COMMENTARY: After spending a few days walking around Mandalay Bay for Black Hat 2025, one theme stood out more than the others:
the widening gap between the security industry’s innovations and the well-being of its people.Yes, this year’s conference was once again dominated by discussions about AI, threat intelligence, ransomware, cloud security, and identity. And yes, vendors are buzzing with new product announcements. But the conversations that stuck with me — the ones that felt urgent — were from the people talking about burnout, about
broken job pipelines, and about the increasingly frustrating search for meaningful, stable employment in security.
Every year, attendees show up looking for their next opportunity, but this year the tone has shifted. The stories feel heavier, the anxiety more palpable. People are openly wondering whether anyone ever sees
the job applications they send, or if AI filters are kicking them out before a human ever has a chance to evaluate their experience. They’re describing
a hiring process that feels cold, impersonal, and in many cases — entirely disconnected from the talent it claims to be seeking.

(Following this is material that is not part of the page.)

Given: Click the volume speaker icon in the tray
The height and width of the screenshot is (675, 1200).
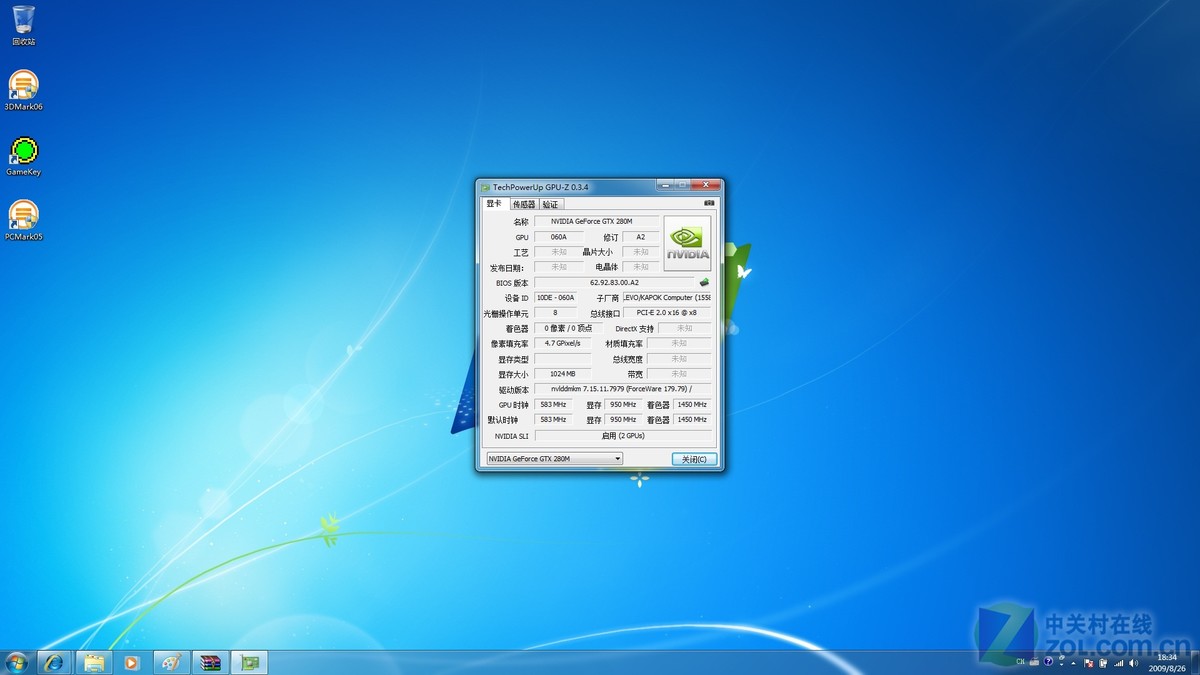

Disruption fatigue and the AI impact
The market has been in flux for years now — reshaped by geopolitical instability, economic swings, and the endless march of digital transformation. And now, of course,
AI is the newest force of disruption. It’s no surprise that many vendors here are showcasing AI-powered capabilities. But alongside the hype, I’m hearing real concern about how AI is being used to justify workforce reductions and cost-cutting — in some cases, prematurely and without clarity about long-term impacts.
We’ve seen this before. At the dawn of the internet, and again during the dot-com bust, technology promised scale and speed — and many talented people were left behind in the name of efficiency. AI feels like it’s heading toward the same inflection point. The difference now is that the pace of disruption is faster, and the margin for error is thinner.

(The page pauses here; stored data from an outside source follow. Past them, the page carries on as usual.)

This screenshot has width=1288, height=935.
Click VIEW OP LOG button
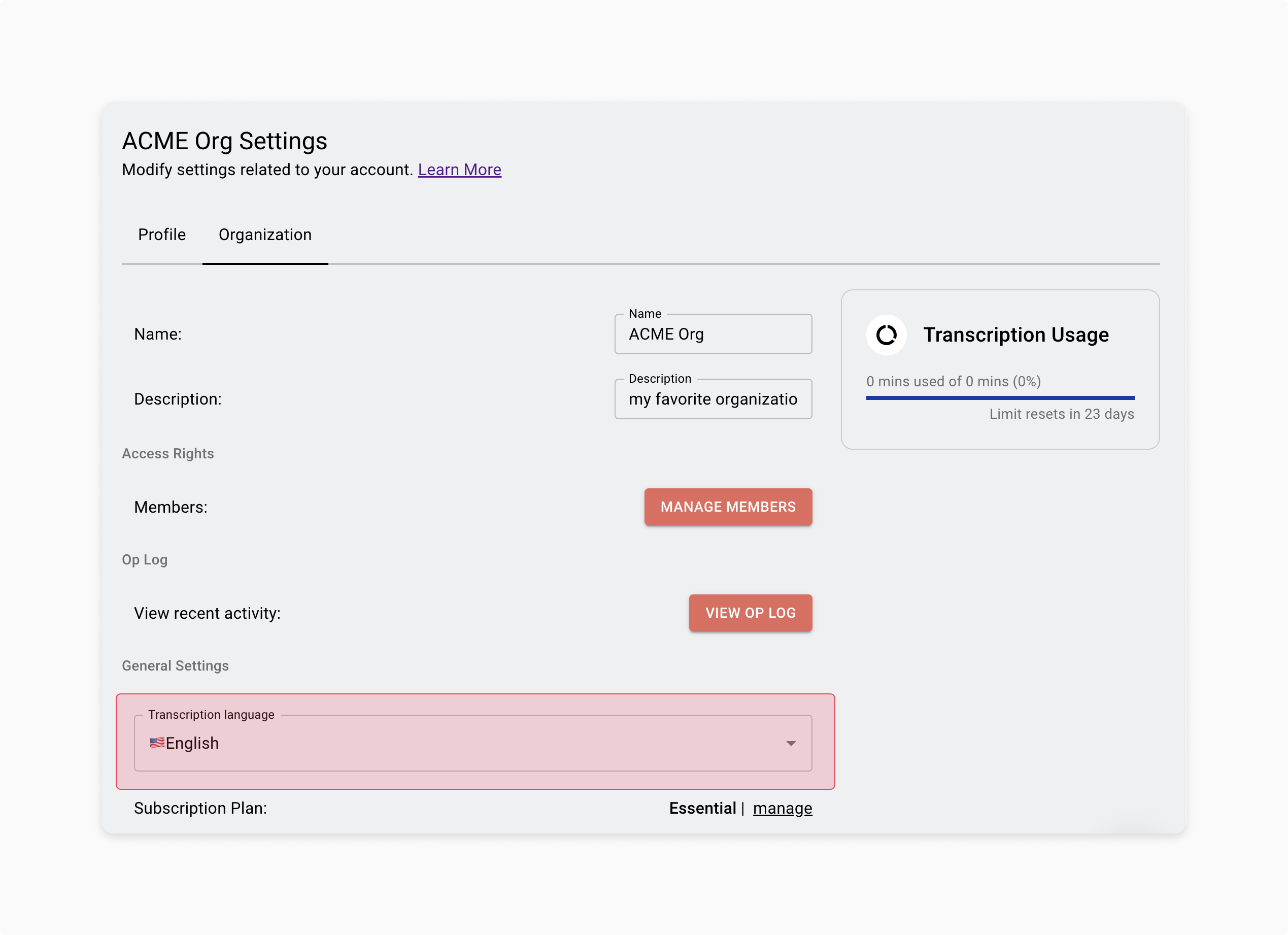coord(750,613)
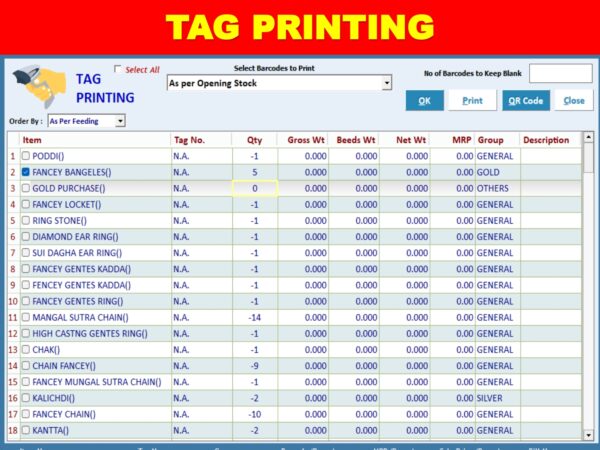600x450 pixels.
Task: Enable the Select All checkbox
Action: [x=119, y=70]
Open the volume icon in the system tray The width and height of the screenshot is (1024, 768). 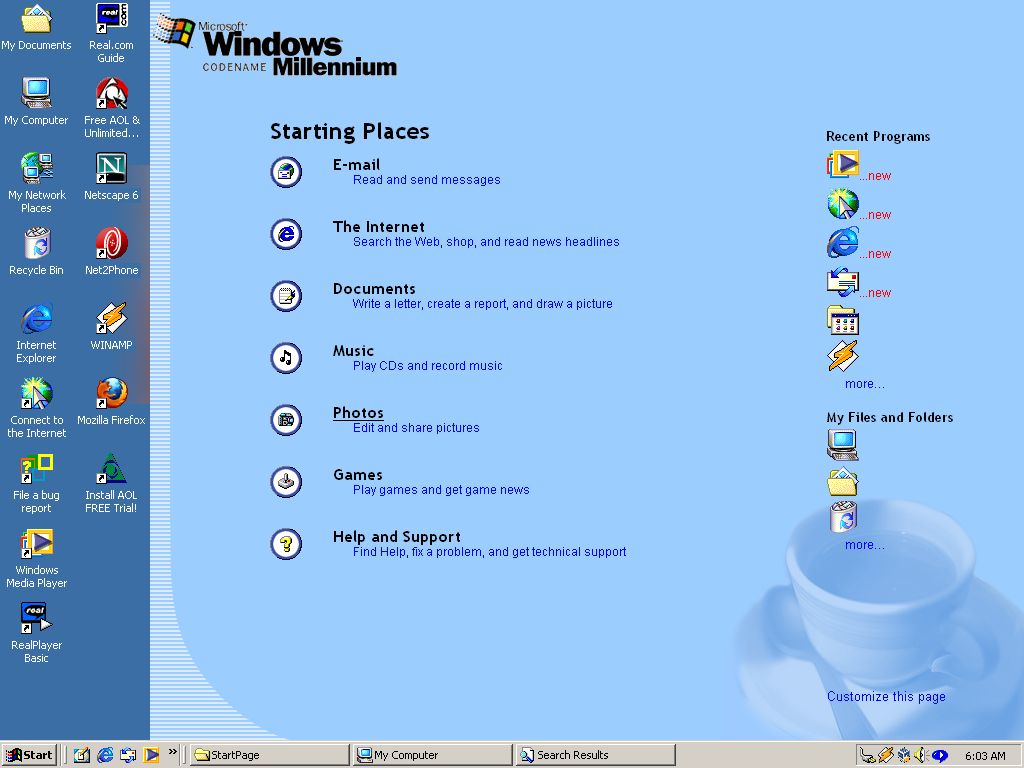click(x=921, y=755)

Human resilience as the real differentiator
There’s a lesson buried in all this:
the people who will thrive in this new era are those who can use AI as a skill amplifier, not a replacement. It’s not about letting go of human insight — it’s about learning how to prompt better, think bigger, and work faster without abandoning the integrity of our craft.
Companies that understand this — and that invest in their people with the same intensity they invest in platforms — are going to be the ones that weather the coming shifts best.

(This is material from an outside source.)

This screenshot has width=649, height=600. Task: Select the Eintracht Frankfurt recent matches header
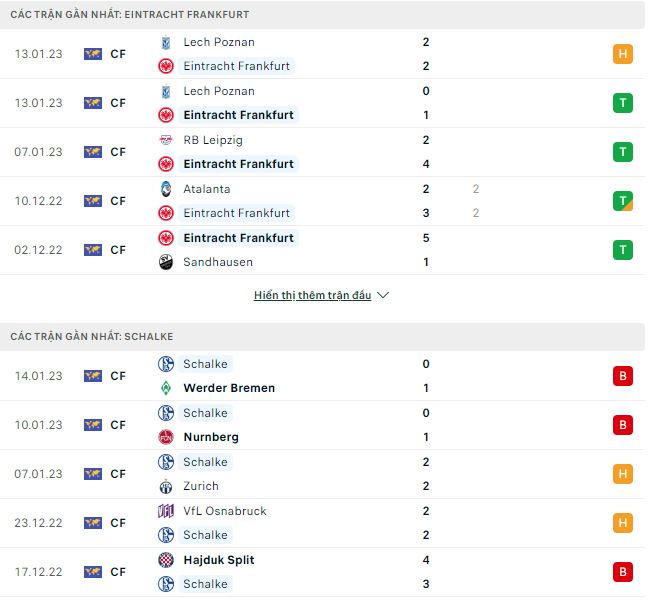pyautogui.click(x=130, y=15)
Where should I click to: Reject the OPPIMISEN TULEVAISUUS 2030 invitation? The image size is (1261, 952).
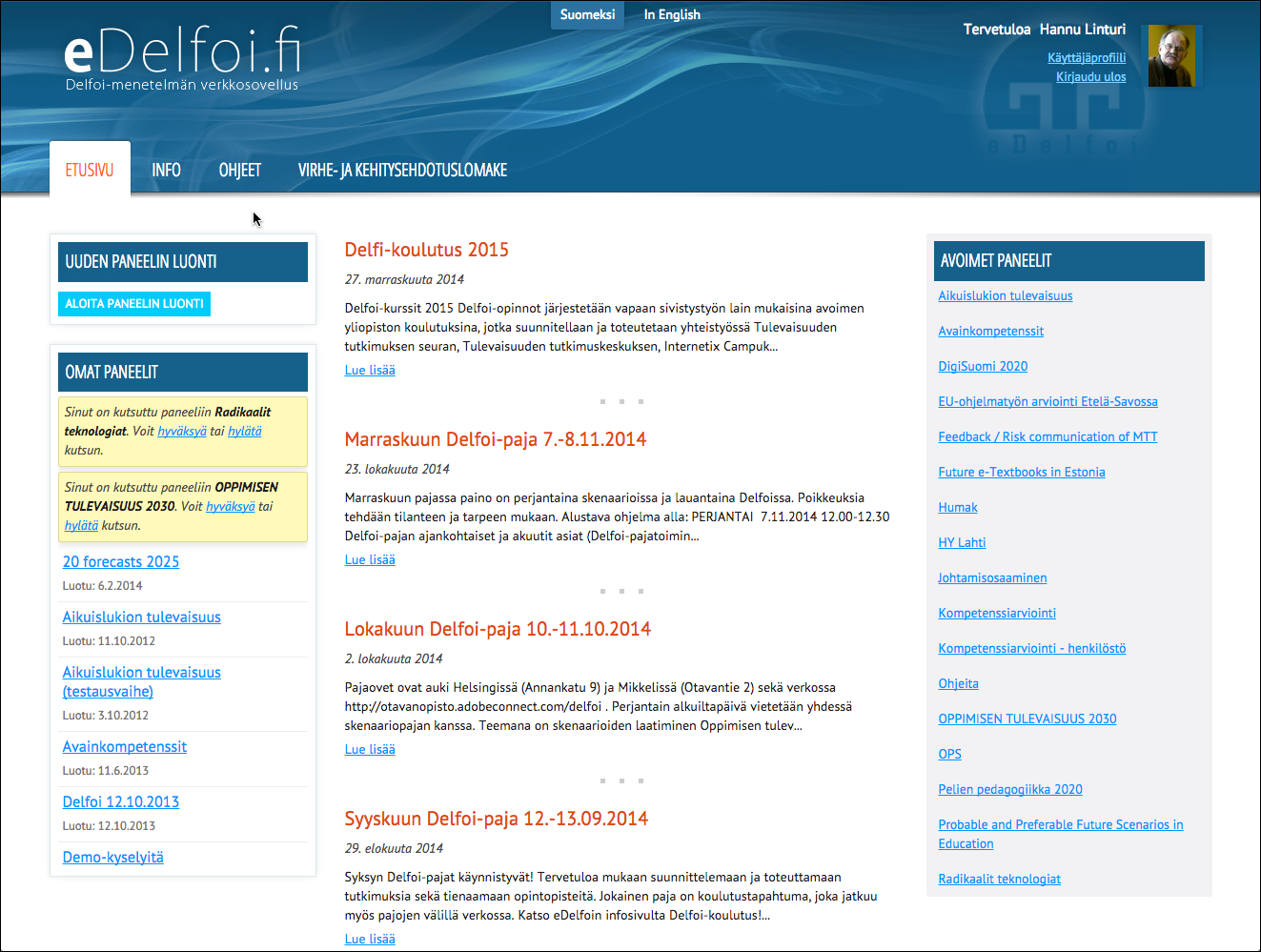coord(81,525)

One bright spot I’ve been amplifying is the work of
Deidre Diamond and
CyberSN, a company focused on repairing the broken job matchmaking system in security. They’re working to ensure that practitioners are paired with roles that actually fit — both in terms of skills and career trajectory. That kind of work deserves more attention and support.
Another bright spot is a company I talked to called
Command Zero, co-founded by industry pioneer
Dov Yoran. This company is focused on something sorely needed in SOCs: autonomous & AI-assisted cyber investigations that bring things like alert fatigue to heel.
The road ahead: From burnout to belonging
This is a problem that’s not going away anytime soon. But the good news is, people are talking about it — and listening. I’ve seen encouraging signs that vendors, including those doing the hiring, are starting to take these concerns to heart.
There’s a growing recognition — maybe even a universal one — that we’re all in this together, and we need to take better care of our own. That’s going to take more than acknowledgment. It’s going to take structural change, sustained attention, and a willingness to do the work.
We can’t control everything: not the next wave of tariffs, not the next economic dip, and not the unpredictable effects of AI on the job market. But we can control how we support one another. We can keep having the conversations. We can keep brainstorming new ways to navigate what comes next.
Because while there’s a lot of uncharted territory ahead, this feels like the first real challenge of its kind in cybersecurity after a decade of investment and momentum.
And if history is any guide — the dot-com collapse, the 2008 crash — we do get to the other side.